Start of Given data
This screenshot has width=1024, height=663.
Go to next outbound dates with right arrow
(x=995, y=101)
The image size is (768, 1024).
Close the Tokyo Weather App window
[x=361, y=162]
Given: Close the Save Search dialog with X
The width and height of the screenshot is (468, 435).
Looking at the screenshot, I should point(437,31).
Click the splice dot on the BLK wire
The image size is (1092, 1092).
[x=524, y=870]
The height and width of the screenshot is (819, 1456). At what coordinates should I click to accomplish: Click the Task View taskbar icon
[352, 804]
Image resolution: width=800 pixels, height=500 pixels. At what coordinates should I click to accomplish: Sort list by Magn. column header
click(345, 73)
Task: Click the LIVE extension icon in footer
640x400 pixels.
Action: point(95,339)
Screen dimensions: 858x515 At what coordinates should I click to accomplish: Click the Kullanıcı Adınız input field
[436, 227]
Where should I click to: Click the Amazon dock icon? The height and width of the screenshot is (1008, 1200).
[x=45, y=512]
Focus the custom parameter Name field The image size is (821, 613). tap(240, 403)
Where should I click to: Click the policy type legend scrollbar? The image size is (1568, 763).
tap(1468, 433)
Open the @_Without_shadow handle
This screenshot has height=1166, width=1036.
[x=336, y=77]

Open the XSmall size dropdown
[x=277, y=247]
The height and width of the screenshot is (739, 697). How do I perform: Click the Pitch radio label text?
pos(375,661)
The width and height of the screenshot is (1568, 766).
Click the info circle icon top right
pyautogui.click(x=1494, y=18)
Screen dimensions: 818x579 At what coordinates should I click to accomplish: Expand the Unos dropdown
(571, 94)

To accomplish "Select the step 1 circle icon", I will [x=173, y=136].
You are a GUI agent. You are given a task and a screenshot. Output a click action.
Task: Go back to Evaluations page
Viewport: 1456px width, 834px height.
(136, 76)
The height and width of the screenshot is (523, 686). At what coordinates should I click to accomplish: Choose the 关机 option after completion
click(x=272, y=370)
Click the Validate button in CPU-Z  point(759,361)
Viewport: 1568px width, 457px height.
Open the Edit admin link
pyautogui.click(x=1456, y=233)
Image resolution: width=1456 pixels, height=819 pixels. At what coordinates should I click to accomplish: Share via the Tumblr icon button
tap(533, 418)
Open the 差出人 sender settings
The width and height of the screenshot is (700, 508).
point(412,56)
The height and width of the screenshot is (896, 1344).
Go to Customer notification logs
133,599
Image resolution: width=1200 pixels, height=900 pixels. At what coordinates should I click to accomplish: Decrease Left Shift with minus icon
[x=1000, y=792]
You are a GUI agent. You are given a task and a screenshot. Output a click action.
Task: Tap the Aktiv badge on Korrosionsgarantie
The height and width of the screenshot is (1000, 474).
End of Given data
_Stated task_.
Reproduce the lines of the listing from the one containing "Viewport: 1568px width, 457px height." through the one containing "pyautogui.click(x=1456, y=233)", inclusive, adding 70 to each click coordinate in the answers and leaving everything else unchanged.

_Task result_.
Viewport: 1568px width, 457px height.
Open the Edit admin link
pyautogui.click(x=1526, y=303)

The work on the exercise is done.